Wet Girl’s shriek triggers a response from a classmate who grabs her by the hand, saving a fall.
He shrieks too. Well, it’s not exactly a shriek; his 20-year-old voice will no longer handle the upper register of shrieking. His shriek is more hoot than squeal, more mid than treb, more man than boy. But, despite his manliness not being compromised by an embarrassing and uncool high pitch, his whoop of joy is untainted by rehearsal or agenda. You can trust a shriek or a whoop. When was the last time a politician shrieked?
This morning I made my own spontaneous noise.
I was in a cabin in a Ballina caravan park. (Don’t ask.) My noise was a groan. It was sparked by seeing the prime minister announce funding cuts to health and education. My fault – I don’t have a television at home and didn’t understand the risks involved in channel surfing.

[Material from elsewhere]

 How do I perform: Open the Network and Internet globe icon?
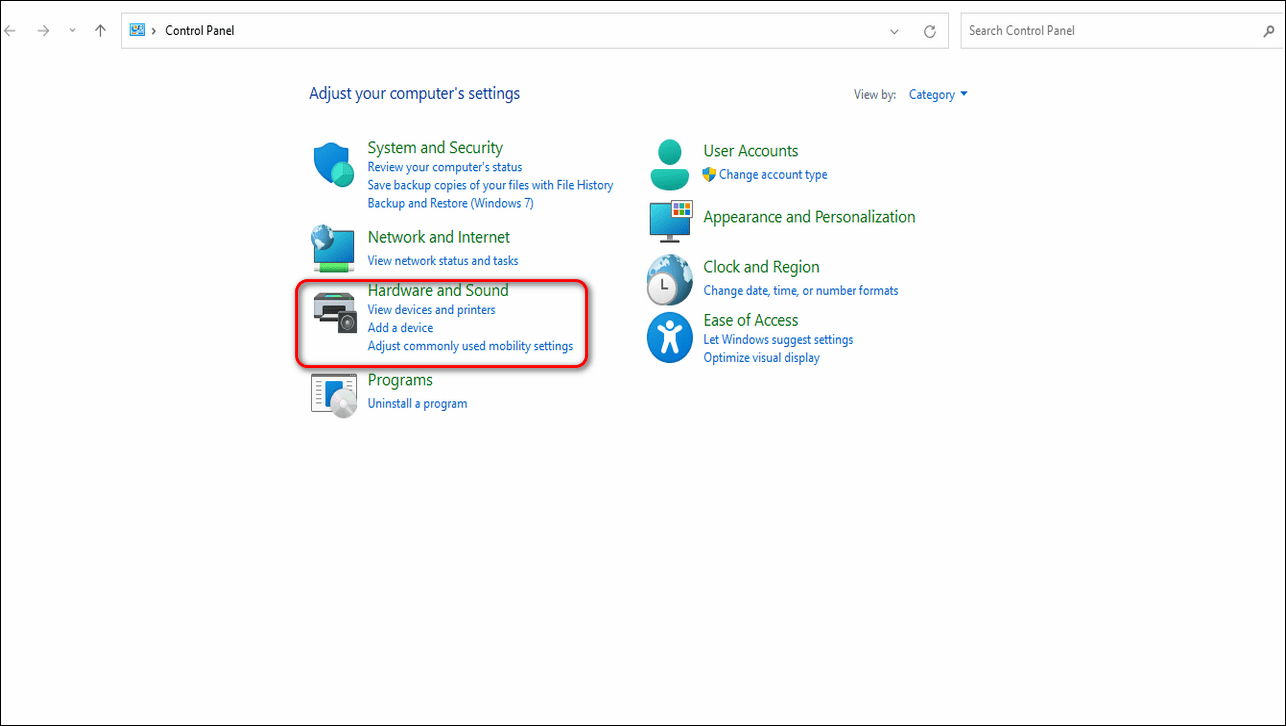coord(333,248)
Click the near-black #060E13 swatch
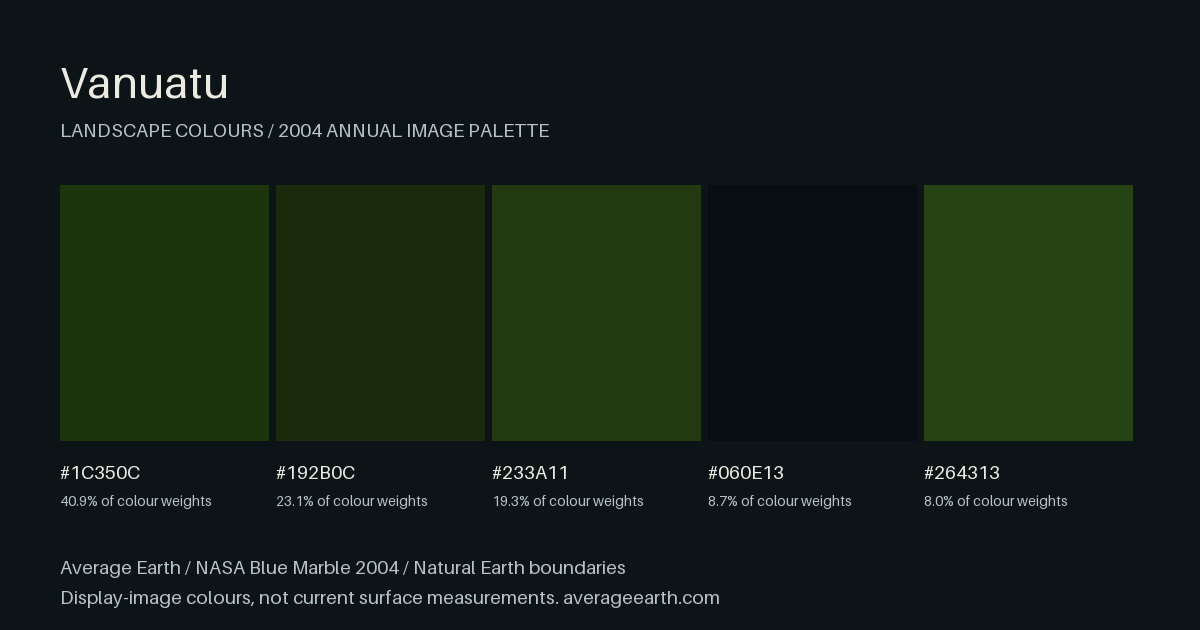Image resolution: width=1200 pixels, height=630 pixels. coord(812,313)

My groan was not created by delight or joy but rather by disgust, a disgust peppered with anger, salted with sadness. The forces which pull the strings of this PM bloke not only pick on the vulnerable seeking asylum, but now have the young and the sick in their sights.
I have met people like him. They exist in all communities. Though they need the community to provide them with a life, they contribute nothing positive. They’re bullies. They’re manipulated by others who have an agenda that runs contrary to the best interests of the community. And they’re cowards.
His script was doctored logic spun with poisoned words which the sick, the young and the scared must swallow. I groaned at the injustice and switched off the television.
I cry over the sickening oceans, the dying reef and the spiked aquifers. (Sniff.)
I fear we’ll lose our shriek of wet delight. (Sigh.) And be reduced to words. (Oh.)
But the groaning and crying of the many is becoming a growl.
And the growl is becoming a war cry.